Córdoba, 2001. pp. 275 – 286.
[8]
Hernán García del Mármol, prioste; Diego Sánchez Cardador y Juan del Postigo,
alcaldes; Marín Fernández del Mármol y Alonso Doñoro, veedores; Bartolomé
García Baquero, albacea; Miguel Ruiz regidor y Martín García de Morales,
hermanos.
[9] APNM.
Leg. 135, f.
691.
[10]
LÓPEZ DE AYALA, Ignacio (Trad.): El
Sacrosanto y Ecuménico Concilio de Trento. Madrid, Imprenta Real, 1785.

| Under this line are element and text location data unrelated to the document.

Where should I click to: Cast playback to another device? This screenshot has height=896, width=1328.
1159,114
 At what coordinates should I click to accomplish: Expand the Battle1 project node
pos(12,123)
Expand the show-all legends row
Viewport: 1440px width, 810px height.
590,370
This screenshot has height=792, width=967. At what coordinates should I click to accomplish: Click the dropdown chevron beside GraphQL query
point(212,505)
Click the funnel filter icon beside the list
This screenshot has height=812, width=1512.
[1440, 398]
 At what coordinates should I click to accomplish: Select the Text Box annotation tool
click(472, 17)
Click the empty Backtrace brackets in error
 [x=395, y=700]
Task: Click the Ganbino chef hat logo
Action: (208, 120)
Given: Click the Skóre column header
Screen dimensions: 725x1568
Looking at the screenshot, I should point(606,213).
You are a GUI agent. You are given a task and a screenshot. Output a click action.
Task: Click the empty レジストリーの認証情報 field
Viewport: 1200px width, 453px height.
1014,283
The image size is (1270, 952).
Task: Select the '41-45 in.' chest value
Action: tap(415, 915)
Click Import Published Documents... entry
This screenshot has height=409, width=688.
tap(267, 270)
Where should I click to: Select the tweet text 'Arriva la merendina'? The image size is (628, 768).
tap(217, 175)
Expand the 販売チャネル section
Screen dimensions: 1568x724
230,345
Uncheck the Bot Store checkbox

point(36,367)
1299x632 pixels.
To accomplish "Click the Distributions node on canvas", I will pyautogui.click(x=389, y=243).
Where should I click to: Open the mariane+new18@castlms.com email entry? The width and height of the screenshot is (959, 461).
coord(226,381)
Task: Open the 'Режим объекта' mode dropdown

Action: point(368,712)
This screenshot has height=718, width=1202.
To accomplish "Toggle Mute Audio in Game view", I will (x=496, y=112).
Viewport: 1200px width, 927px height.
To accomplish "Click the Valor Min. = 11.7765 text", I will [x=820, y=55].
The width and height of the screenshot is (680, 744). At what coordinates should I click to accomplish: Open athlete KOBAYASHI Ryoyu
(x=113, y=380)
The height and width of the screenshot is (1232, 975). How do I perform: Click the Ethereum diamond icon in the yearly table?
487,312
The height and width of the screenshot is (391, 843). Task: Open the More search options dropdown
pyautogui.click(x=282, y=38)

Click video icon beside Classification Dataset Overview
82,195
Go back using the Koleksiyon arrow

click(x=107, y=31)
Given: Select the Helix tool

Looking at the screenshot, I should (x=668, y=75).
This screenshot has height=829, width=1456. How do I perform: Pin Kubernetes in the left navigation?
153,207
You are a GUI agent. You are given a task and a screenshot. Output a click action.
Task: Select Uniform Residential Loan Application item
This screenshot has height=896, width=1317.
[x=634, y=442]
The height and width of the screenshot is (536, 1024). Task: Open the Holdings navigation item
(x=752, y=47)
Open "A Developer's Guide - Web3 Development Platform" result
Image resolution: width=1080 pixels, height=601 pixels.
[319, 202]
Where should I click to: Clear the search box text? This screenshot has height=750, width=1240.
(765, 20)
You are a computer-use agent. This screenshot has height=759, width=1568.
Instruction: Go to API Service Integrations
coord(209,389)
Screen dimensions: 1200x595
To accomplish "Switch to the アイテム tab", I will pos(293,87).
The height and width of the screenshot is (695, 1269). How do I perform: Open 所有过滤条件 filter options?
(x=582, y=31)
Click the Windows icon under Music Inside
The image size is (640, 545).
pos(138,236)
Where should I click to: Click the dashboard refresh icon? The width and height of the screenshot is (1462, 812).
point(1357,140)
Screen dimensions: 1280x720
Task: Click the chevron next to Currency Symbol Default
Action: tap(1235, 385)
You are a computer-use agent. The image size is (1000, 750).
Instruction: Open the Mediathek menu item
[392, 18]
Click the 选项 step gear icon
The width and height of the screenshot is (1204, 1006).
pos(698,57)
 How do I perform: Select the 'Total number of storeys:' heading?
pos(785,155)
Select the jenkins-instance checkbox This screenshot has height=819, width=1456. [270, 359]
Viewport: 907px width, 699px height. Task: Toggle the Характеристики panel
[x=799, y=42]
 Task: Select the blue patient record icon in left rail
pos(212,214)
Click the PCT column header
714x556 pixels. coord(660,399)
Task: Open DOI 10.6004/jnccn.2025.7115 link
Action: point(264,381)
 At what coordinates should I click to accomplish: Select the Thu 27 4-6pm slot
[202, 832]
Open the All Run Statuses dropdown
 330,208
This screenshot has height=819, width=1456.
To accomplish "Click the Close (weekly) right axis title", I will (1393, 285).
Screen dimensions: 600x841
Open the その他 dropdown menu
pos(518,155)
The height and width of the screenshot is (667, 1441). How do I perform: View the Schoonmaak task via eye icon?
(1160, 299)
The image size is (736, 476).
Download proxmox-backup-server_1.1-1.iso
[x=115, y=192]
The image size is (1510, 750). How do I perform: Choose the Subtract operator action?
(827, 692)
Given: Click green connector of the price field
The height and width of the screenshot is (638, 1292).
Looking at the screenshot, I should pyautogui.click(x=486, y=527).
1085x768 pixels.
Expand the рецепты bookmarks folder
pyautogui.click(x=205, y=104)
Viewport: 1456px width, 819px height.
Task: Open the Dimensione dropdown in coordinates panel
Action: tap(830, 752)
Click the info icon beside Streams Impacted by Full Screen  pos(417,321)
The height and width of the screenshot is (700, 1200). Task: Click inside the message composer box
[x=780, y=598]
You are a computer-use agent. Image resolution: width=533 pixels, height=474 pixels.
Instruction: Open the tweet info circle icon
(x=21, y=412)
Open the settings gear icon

Véanse también las Advertencias que
San Juan de Ávila hizo al concilio provincial de Toledo, donde insiste en que
se cumpla la normativa tridentina “De la veneración de los santos y de las
imágenes” en sus Obras Completas II, pág. 735. BAC, Madrid, 2001.
[11] ROJAS Y SANDOVAL,
Cristóbal: Synodo diocesana que el
ilustrísimo y reverendísimo señor Don Cristóbal…, s/f. Juan Bautista Escudero.
Córdoba, 1566.
[12] APNM. Leg. 22, ff. 150 – 152 v. A este inventario hace
referencia, aunque no lo desarrolla, E. Garramiola Prieto en la revista Nuestro Ambiente de mayo de 1992, en su
artículo “Mayo y la Vera
Cruz”, p. 20.
[13] En sus orígenes, las imágenes
marianas cotitulares de las cofradías de la Vera Cruz eran de
gloria, y dependiendo el tiempo litúrgico se adecuaban los colores de sus
vestiduras y se le colocaba o quitaba el Niño Jesús. Esta costumbre aún se
conserva en las vecinas localidades de Cabra y Aguilar de la Frontera.